EXERCISE DETAILS
Can you render every line of the two entries below as a JSON list of strings, one string per line, with blank lines and the pictures left out?

— start INFORMATION SHOWN —

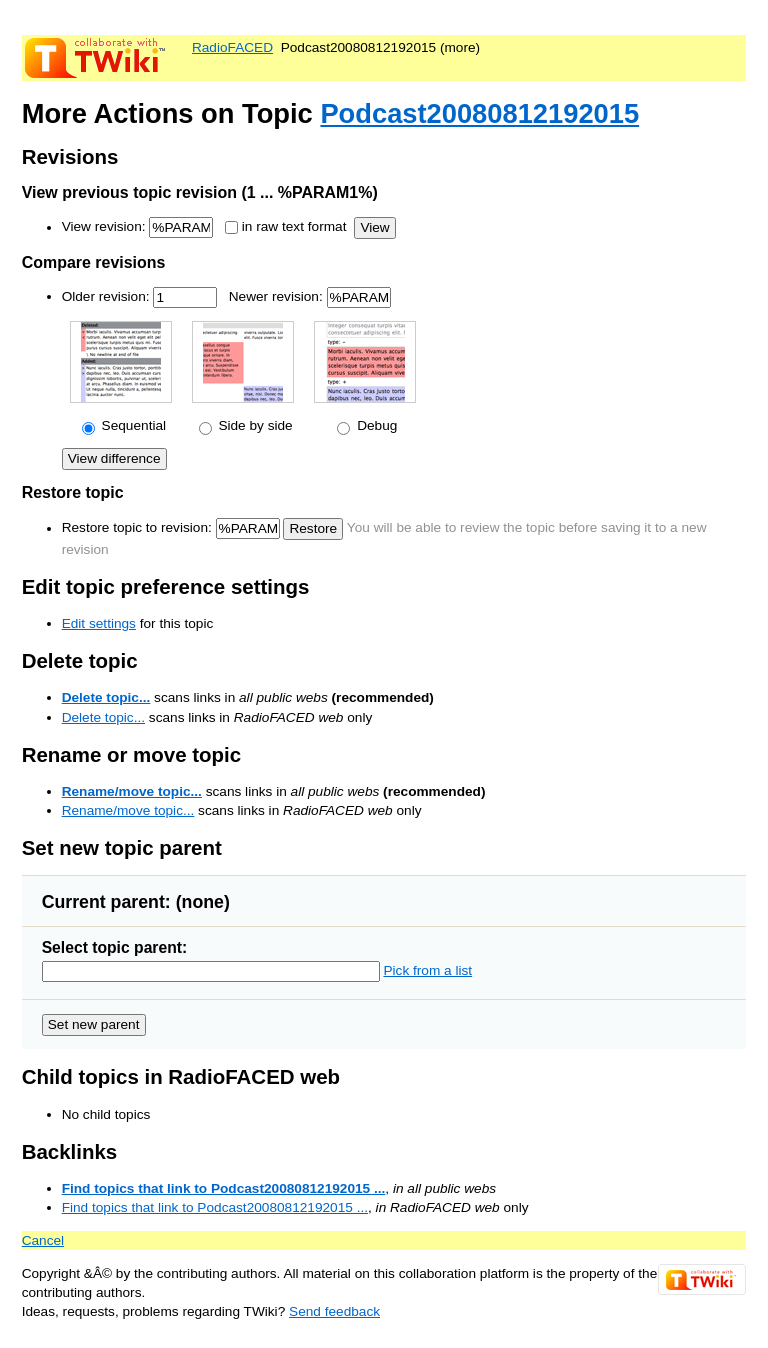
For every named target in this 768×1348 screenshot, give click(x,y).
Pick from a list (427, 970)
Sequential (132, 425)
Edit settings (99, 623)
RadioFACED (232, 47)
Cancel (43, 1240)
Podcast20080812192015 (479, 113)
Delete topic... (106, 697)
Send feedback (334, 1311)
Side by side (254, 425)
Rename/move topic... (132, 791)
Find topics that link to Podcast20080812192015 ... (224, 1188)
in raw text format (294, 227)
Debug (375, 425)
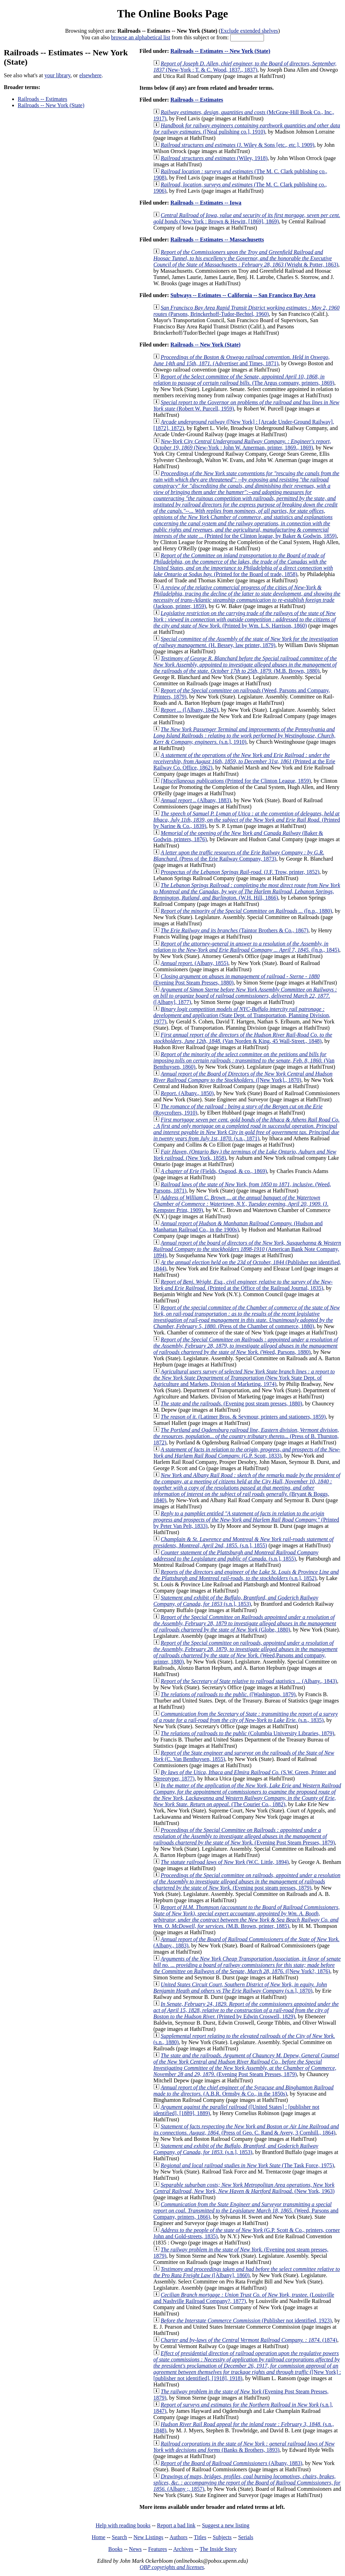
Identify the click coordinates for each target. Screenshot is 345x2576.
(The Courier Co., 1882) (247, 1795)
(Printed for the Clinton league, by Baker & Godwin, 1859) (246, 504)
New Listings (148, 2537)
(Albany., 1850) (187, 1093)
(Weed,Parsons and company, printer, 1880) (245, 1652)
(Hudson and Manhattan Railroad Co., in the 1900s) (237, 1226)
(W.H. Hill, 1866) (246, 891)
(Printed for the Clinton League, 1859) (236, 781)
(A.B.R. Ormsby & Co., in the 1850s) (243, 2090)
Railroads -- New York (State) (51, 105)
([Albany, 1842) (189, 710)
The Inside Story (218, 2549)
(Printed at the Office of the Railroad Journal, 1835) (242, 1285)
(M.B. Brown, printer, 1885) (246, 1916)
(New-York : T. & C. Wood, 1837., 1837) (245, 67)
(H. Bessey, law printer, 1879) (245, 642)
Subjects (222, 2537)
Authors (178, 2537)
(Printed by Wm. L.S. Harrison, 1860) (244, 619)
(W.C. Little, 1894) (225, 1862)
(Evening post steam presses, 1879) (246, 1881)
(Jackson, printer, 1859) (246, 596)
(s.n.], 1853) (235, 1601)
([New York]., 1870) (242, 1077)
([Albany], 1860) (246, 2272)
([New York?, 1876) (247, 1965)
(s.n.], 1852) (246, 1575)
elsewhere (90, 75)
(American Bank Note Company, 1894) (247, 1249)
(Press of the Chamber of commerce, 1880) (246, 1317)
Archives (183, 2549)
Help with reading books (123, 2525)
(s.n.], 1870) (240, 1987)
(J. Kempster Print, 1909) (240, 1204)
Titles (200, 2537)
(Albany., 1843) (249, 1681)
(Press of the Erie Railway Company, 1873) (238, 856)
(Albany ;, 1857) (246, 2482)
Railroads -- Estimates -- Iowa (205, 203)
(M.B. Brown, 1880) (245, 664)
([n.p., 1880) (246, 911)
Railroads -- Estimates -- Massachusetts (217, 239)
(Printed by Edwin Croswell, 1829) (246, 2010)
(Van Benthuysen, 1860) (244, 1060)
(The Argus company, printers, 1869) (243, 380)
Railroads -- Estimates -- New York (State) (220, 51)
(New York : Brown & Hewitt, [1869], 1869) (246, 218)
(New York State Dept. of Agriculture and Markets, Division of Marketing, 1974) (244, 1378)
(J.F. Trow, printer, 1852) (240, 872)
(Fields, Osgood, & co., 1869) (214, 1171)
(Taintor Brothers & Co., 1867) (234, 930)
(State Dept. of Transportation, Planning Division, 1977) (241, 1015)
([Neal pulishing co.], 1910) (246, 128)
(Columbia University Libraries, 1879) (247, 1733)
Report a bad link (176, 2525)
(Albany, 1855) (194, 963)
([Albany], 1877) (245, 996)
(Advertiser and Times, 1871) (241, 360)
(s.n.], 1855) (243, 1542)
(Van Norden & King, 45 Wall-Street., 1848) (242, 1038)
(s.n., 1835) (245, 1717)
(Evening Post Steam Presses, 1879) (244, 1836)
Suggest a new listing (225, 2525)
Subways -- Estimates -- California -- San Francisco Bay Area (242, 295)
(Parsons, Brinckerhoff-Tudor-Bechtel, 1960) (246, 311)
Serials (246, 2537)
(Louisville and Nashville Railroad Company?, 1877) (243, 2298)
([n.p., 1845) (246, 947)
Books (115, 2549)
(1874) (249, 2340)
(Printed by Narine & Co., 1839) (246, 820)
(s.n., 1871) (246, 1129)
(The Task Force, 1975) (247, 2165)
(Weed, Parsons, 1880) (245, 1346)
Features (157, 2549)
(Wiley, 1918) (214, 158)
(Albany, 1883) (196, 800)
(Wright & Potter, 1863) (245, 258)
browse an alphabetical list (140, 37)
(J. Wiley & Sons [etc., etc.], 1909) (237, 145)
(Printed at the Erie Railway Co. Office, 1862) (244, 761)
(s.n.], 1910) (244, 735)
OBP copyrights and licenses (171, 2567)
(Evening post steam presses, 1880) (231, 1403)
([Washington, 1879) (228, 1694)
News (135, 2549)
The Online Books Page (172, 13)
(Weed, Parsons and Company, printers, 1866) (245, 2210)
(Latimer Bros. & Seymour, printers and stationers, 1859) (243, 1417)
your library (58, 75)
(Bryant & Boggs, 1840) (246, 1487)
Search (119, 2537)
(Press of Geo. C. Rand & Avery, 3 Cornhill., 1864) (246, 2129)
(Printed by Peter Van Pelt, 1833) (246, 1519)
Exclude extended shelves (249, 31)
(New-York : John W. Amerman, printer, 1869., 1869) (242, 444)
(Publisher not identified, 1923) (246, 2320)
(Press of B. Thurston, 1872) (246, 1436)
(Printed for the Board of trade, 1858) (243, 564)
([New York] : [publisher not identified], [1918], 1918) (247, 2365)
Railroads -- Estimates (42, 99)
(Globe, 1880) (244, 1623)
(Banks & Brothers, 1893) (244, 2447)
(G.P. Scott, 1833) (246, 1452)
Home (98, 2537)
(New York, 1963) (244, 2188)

— end INFORMATION SHOWN —

SOLUTION BELOW
[
  "For every named target in this 768×1348 screenshot, give click(x,y).",
  "Pick from a list (427, 970)",
  "Sequential (132, 425)",
  "Edit settings (99, 623)",
  "RadioFACED (232, 47)",
  "Cancel (43, 1240)",
  "Podcast20080812192015 (479, 113)",
  "Delete topic... (106, 697)",
  "Send feedback (334, 1311)",
  "Side by side (254, 425)",
  "Rename/move topic... (132, 791)",
  "Find topics that link to Podcast20080812192015 ... (224, 1188)",
  "in raw text format (294, 227)",
  "Debug (375, 425)",
  "Identify the click coordinates for each target. Screenshot is 345x2576.",
  "(The Courier Co., 1882) (247, 1795)",
  "(Printed for the Clinton league, by Baker & Godwin, 1859) (246, 504)",
  "New Listings (148, 2537)",
  "(Albany., 1850) (187, 1093)",
  "(Weed,Parsons and company, printer, 1880) (245, 1652)",
  "(Hudson and Manhattan Railroad Co., in the 1900s) (237, 1226)",
  "(W.H. Hill, 1866) (246, 891)",
  "(Printed for the Clinton League, 1859) (236, 781)",
  "(A.B.R. Ormsby & Co., in the 1850s) (243, 2090)",
  "Railroads -- New York (State) (51, 105)",
  "([Albany, 1842) (189, 710)",
  "The Inside Story (218, 2549)",
  "(Printed at the Office of the Railroad Journal, 1835) (242, 1285)",
  "(M.B. Brown, printer, 1885) (246, 1916)",
  "(New-York : T. & C. Wood, 1837., 1837) (245, 67)",
  "(H. Bessey, law printer, 1879) (245, 642)",
  "Subjects (222, 2537)",
  "Authors (178, 2537)",
  "(Printed by Wm. L.S. Harrison, 1860) (244, 619)",
  "(W.C. Little, 1894) (225, 1862)",
  "(Evening post steam presses, 1879) (246, 1881)",
  "(Jackson, printer, 1859) (246, 596)",
  "(s.n.], 1853) (235, 1601)",
  "([New York]., 1870) (242, 1077)",
  "([Albany], 1860) (246, 2272)",
  "([New York?, 1876) (247, 1965)",
  "(s.n.], 1852) (246, 1575)",
  "elsewhere (90, 75)",
  "(American Bank Note Company, 1894) (247, 1249)",
  "(Press of the Chamber of commerce, 1880) (246, 1317)",
  "Archives (183, 2549)",
  "Help with reading books (123, 2525)",
  "(s.n.], 1870) (240, 1987)",
  "(J. Kempster Print, 1909) (240, 1204)",
  "Titles (200, 2537)",
  "(Albany., 1843) (249, 1681)",
  "(Press of the Erie Railway Company, 1873) (238, 856)",
  "(Albany ;, 1857) (246, 2482)",
  "Railroads -- Estimates -- Iowa (205, 203)",
  "(M.B. Brown, 1880) (245, 664)",
  "([n.p., 1880) (246, 911)",
  "Railroads -- Estimates -- Massachusetts (217, 239)",
  "(Printed by Edwin Croswell, 1829) (246, 2010)",
  "(Van Benthuysen, 1860) (244, 1060)",
  "(The Argus company, printers, 1869) (243, 380)",
  "Railroads -- Estimates -- New York (State) (220, 51)",
  "(New York : Brown & Hewitt, [1869], 1869) (246, 218)",
  "(New York State Dept. of Agriculture and Markets, Division of Marketing, 1974) (244, 1378)",
  "(J.F. Trow, printer, 1852) (240, 872)",
  "(Fields, Osgood, & co., 1869) (214, 1171)",
  "(Taintor Brothers & Co., 1867) (234, 930)",
  "(State Dept. of Transportation, Planning Division, 1977) (241, 1015)",
  "([Neal pulishing co.], 1910) (246, 128)",
  "(Columbia University Libraries, 1879) (247, 1733)",
  "Report a bad link (176, 2525)",
  "(Albany, 1855) (194, 963)",
  "([Albany], 1877) (245, 996)",
  "(Advertiser and Times, 1871) (241, 360)",
  "(s.n.], 1855) (243, 1542)",
  "(Van Norden & King, 45 Wall-Street., 1848) (242, 1038)",
  "(s.n., 1835) (245, 1717)",
  "(Evening Post Steam Presses, 1879) (244, 1836)",
  "Suggest a new listing (225, 2525)",
  "Subways -- Estimates -- California -- San Francisco Bay Area (242, 295)",
  "(Parsons, Brinckerhoff-Tudor-Bechtel, 1960) (246, 311)",
  "Serials (246, 2537)",
  "(Louisville and Nashville Railroad Company?, 1877) (243, 2298)",
  "([n.p., 1845) (246, 947)",
  "Books (115, 2549)",
  "(1874) (249, 2340)",
  "(Printed by Narine & Co., 1839) (246, 820)",
  "(s.n., 1871) (246, 1129)",
  "(The Task Force, 1975) (247, 2165)",
  "(Weed, Parsons, 1880) (245, 1346)",
  "Features (157, 2549)",
  "(Wiley, 1918) (214, 158)",
  "(Albany, 1883) (196, 800)",
  "(Wright & Potter, 1863) (245, 258)",
  "browse an alphabetical list (140, 37)",
  "(J. Wiley & Sons [etc., etc.], 1909) (237, 145)",
  "(Printed at the Erie Railway Co. Office, 1862) (244, 761)",
  "(s.n.], 1910) (244, 735)",
  "OBP copyrights and licenses (171, 2567)",
  "(Evening post steam presses, 1880) (231, 1403)",
  "([Washington, 1879) (228, 1694)",
  "News (135, 2549)",
  "The Online Books Page (172, 13)",
  "(Weed, Parsons and Company, printers, 1866) (245, 2210)",
  "(Latimer Bros. & Seymour, printers and stationers, 1859) (243, 1417)",
  "your library (58, 75)",
  "(Bryant & Boggs, 1840) (246, 1487)",
  "Search (119, 2537)",
  "(Press of Geo. C. Rand & Avery, 3 Cornhill., 1864) (246, 2129)",
  "(Printed by Peter Van Pelt, 1833) (246, 1519)",
  "Exclude extended shelves (249, 31)",
  "(New-York : John W. Amerman, printer, 1869., 1869) (242, 444)",
  "(Publisher not identified, 1923) (246, 2320)",
  "(Press of B. Thurston, 1872) (246, 1436)",
  "(Printed for the Board of trade, 1858) (243, 564)",
  "([New York] : [publisher not identified], [1918], 1918) (247, 2365)",
  "Railroads -- Estimates (42, 99)",
  "(Globe, 1880) (244, 1623)",
  "(Banks & Brothers, 1893) (244, 2447)",
  "(G.P. Scott, 1833) (246, 1452)",
  "Home (98, 2537)",
  "(New York, 1963) (244, 2188)"
]